--- Input records Enclosed Below ---
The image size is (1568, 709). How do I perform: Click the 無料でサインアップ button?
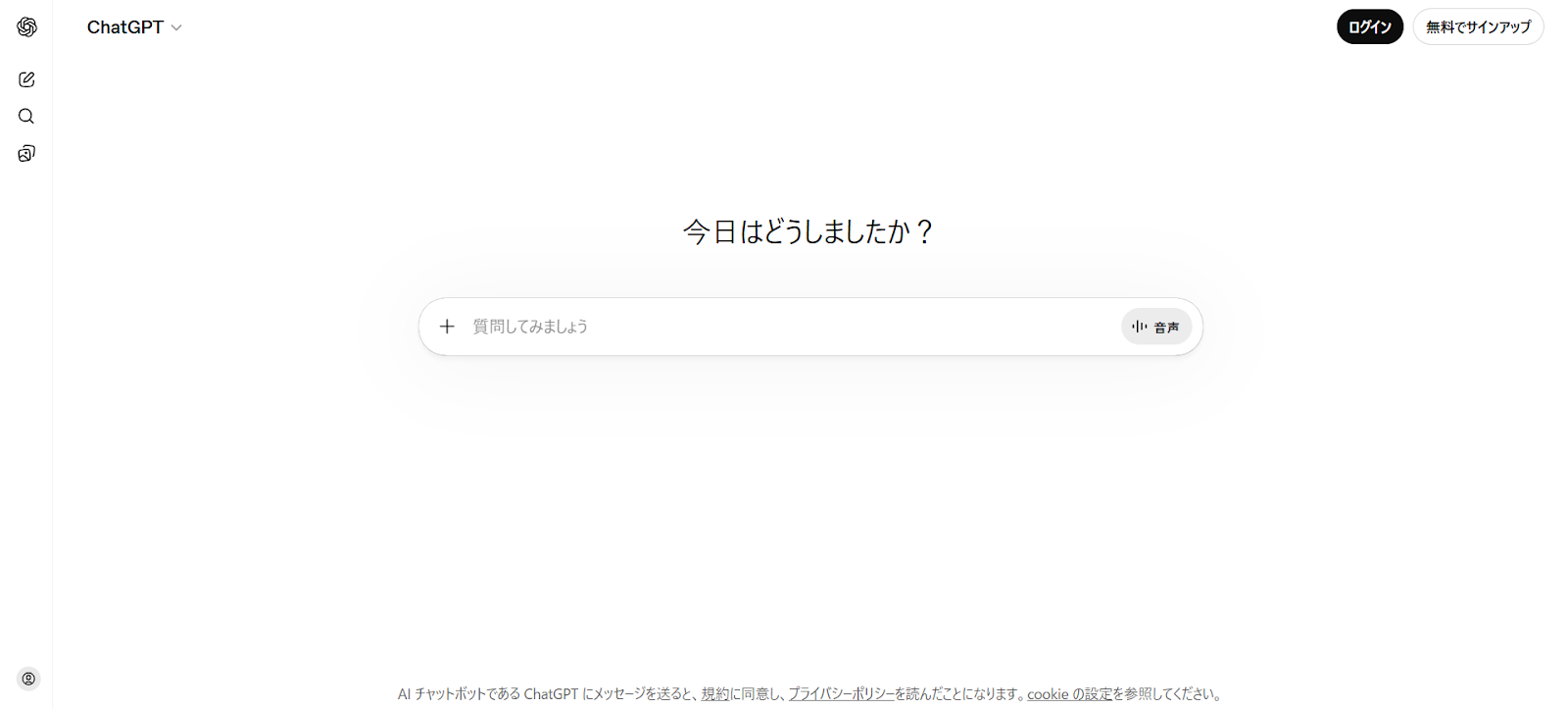point(1478,26)
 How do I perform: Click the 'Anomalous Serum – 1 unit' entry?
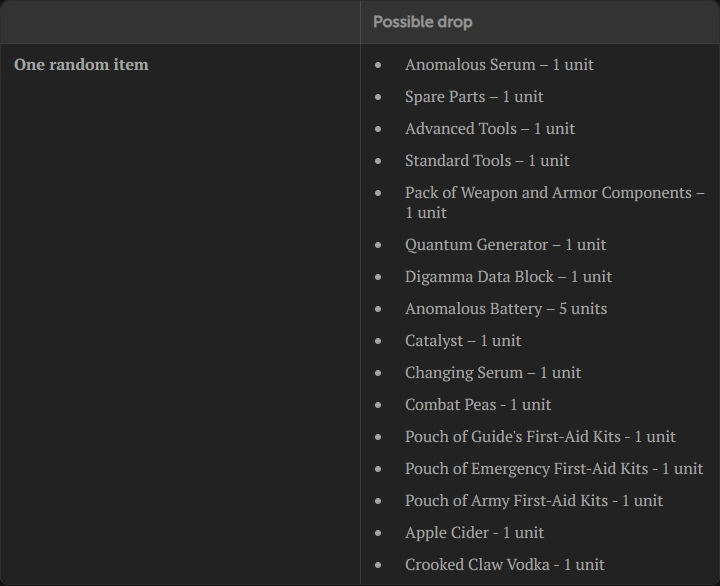[498, 65]
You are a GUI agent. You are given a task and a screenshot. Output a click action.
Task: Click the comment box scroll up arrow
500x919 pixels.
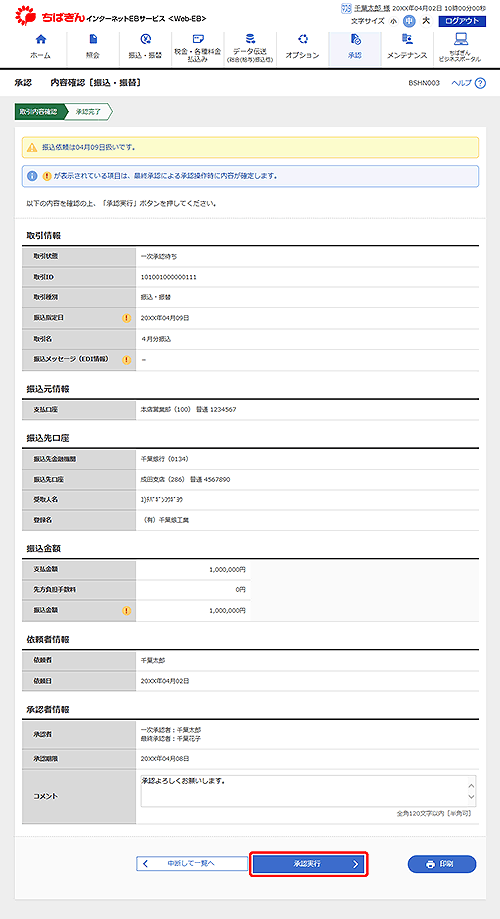click(471, 784)
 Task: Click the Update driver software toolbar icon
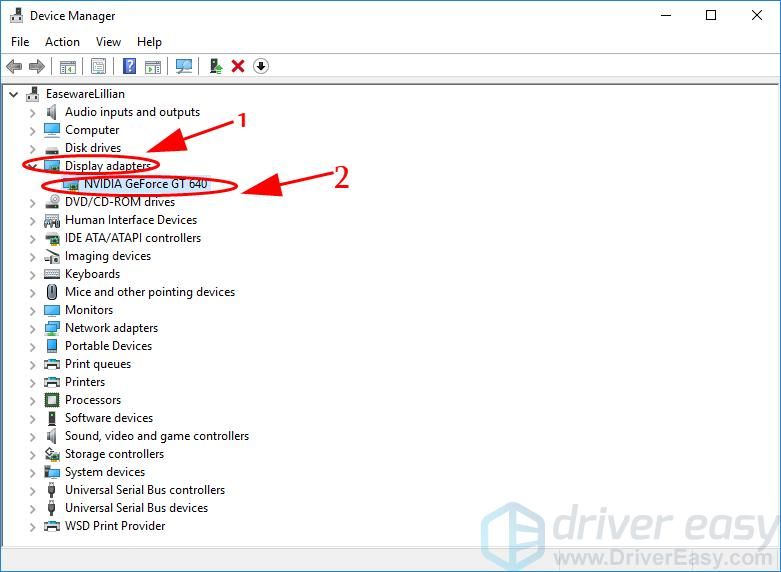215,67
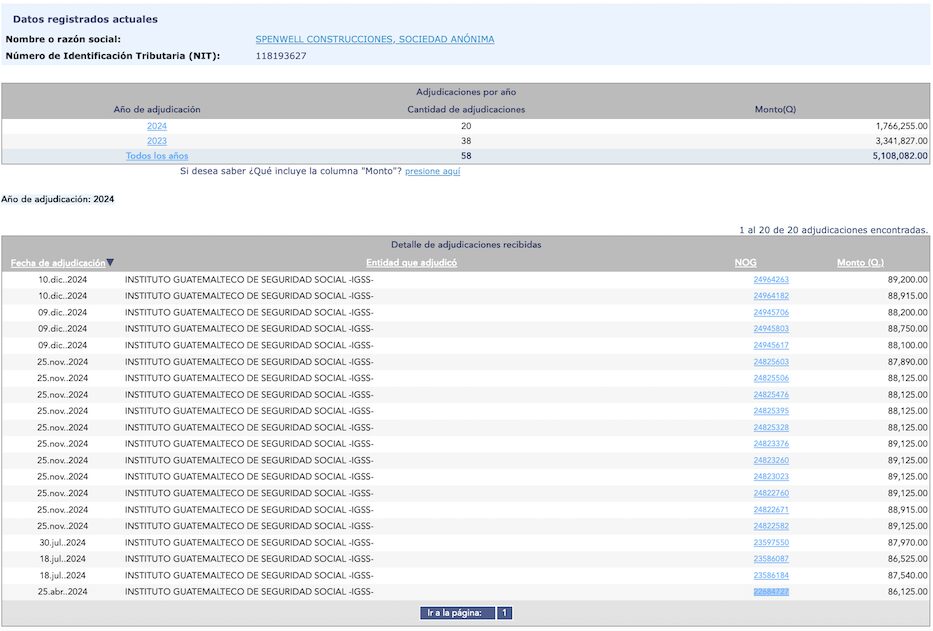Select year 2023 in adjudicaciones table
Screen dimensions: 933x631
click(x=157, y=141)
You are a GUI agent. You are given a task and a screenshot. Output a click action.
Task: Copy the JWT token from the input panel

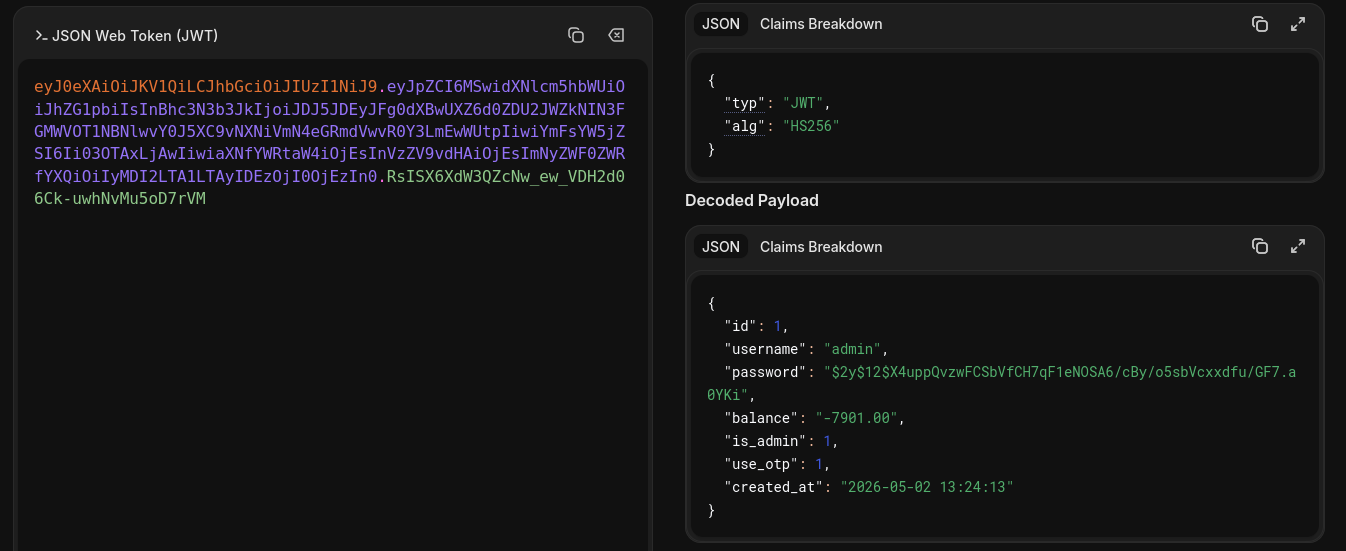(576, 36)
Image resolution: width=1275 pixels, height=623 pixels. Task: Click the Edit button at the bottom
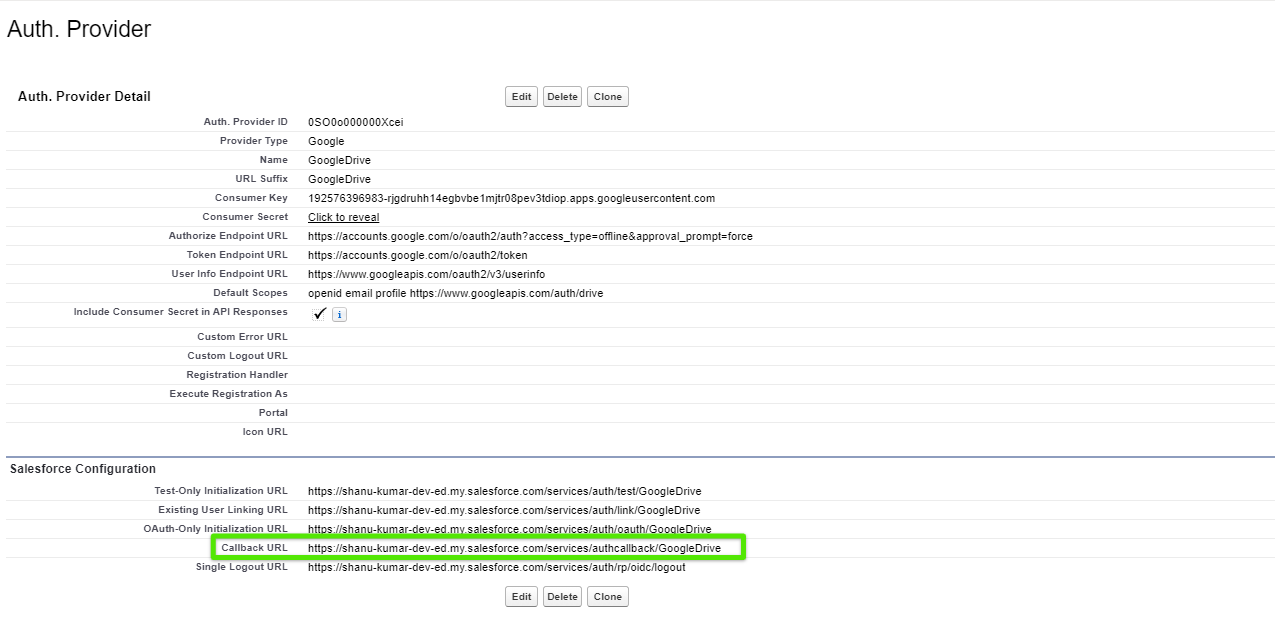coord(520,596)
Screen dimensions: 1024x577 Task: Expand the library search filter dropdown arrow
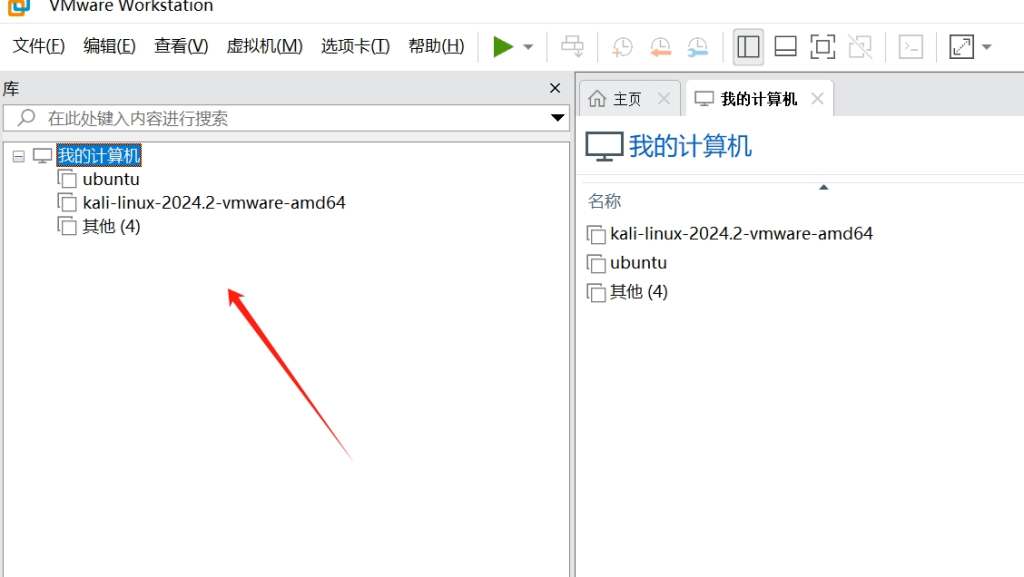(557, 118)
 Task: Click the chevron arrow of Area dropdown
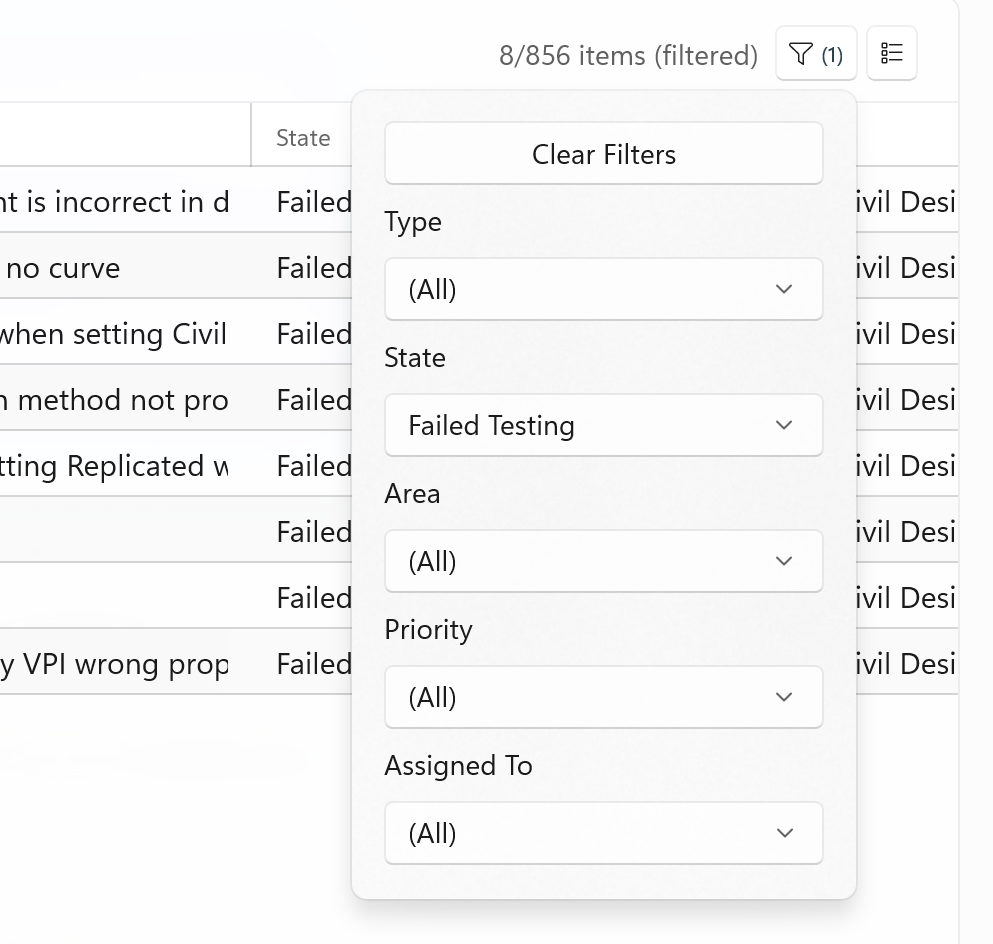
--- End of Enclosed Input records ---
Your task
Extract, word for word, each line from the one that contains "Task: Copy the JWT token from the input panel" through the final line of the data above. Leave the pictures out.

Worked solution
Task: Copy the JWT token from the input panel

(576, 36)
Image resolution: width=1275 pixels, height=623 pixels. Task: Click the Edit button at the bottom
coord(520,596)
Screen dimensions: 1024x577 Task: Expand the library search filter dropdown arrow
(557, 118)
 Task: Click the chevron arrow of Area dropdown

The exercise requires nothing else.